News - Indonesia Police Watch (IPW) melaporkan kasus dugaan korupsi pemotongan Honorarium Penanganan Perkara (HPP) Hakim Agung pada Mahkamah Agung RI ke Komisi Pemberantasan Korupsi (KPK), totalnya hingga Rp90 miliar.

Ketua IPW, Sugeng Teguh Santoso, mengatakan HPP merupakah hak penuh Hakim Agung berdasarkan PP Nomor 82 2021, yakni Hakim Agung berhak mendapatkan honor penanganan perkara yang bisa diputus dalam waktu 90 hari.

"[Para] hakim yang menangani perkara cuma mendapat 60 persen. Kemudian ada sekitar 14,05 persen diberikan kepada tim pendukung seperti panitera perkara, panitera muda kamar, dan staf. Ada sebesar 25,95 persen yang tidak jelas nih," kata Sugeng kepada wartawan usai menyerahkan laporan di Gedung Merah Putih KPK, Rabu (2/10/2024).
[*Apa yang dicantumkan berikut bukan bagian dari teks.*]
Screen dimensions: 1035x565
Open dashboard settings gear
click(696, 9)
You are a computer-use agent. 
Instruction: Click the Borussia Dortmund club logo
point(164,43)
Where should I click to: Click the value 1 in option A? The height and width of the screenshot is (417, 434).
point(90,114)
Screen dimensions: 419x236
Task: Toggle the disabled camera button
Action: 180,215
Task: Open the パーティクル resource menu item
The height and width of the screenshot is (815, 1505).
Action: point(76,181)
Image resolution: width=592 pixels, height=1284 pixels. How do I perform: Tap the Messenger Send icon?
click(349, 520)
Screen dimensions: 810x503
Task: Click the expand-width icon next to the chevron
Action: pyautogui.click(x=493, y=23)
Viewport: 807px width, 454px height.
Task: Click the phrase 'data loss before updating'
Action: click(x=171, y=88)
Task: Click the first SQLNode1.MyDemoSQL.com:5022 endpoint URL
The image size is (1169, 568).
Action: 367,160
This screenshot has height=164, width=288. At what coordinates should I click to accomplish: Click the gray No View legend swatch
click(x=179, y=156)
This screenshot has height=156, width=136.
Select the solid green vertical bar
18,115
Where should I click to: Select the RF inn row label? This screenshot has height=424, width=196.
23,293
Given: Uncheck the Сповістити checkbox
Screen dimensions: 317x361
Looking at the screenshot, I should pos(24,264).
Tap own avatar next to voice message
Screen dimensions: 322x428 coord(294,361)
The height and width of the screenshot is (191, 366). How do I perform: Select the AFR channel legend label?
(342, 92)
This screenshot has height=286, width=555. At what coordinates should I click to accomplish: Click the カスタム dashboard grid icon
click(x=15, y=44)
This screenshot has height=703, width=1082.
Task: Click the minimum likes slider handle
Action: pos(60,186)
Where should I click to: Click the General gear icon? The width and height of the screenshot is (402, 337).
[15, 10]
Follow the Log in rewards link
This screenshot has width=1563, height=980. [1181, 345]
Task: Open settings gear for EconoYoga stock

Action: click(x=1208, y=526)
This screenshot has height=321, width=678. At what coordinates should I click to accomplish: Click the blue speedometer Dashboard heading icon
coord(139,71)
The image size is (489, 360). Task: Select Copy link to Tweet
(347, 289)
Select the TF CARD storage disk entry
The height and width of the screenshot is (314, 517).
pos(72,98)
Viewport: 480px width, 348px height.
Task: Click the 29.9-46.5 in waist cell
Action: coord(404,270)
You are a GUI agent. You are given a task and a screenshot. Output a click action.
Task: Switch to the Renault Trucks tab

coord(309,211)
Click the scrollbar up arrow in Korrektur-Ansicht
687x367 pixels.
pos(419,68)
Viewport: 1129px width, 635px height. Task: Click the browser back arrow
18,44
Sugeng mengatakan, dia mendapatkan bukti perhitungan tersebut dari surat internal Mahkamah Agung yang telah diserahkan kepada KPK. IPW, kata Sugeng, menyerahkan kepada KPK terkait penentuan pemotongan tersebut termasuk dalam tindak korupsi atau bukan.

Menurut Sugeng, berdasarkan prinsip hukum, seharusnya pemotongan honor hanya bisa dilakukan secara sukarela, dengan jumlah yang disesuaikan dengan kesepakatan hakim yang memutus sebuah perkara.

"Honor yang menjadi haknya Hakim Agung itu hanya bisa dikurangi atas kesukarelaan dan jumlahnya tentu berbeda-beda. Kalau kita memberikan sesuatu kepada pihak lain itu kan sebagai sedekah ya, ini kan terserah kita. Kalau ini rata 25,95 persen," ujarnya.

Sugeng curiga, di Mahkamah Agung terdapat unsur penggunaan kewenangan dari pejabat yang meminta sesuatu dan bertentangan dengan kewajiban dan peraturan. Namun, Sugeng mempersilakan KPK untuk mendalami hal tersebut.

Dari jumlah pemotongan honor hakim selama dua tahun, tambahnya, maka totalnya sekitar Ro90 miliar.

Meski telah menyerahkan nama terlapor pada KPK dalam dugaan pemerasan ini, namun Sugeng enggan membuka identitas terlapor.

"Kalau misal dikualifikasi dalam jabatan, pemerasan dalam jabatan ya ini," tuturnya.

Menurutnya, dia telah meminta klarifikasi Mahkamah Agung. Namun, Mahkamah Agung melalui juru bicaranya, Suharto, mengatakan bahwa pemotongan ini telah berdasarkan kesepakatan dari para Hakim Agung.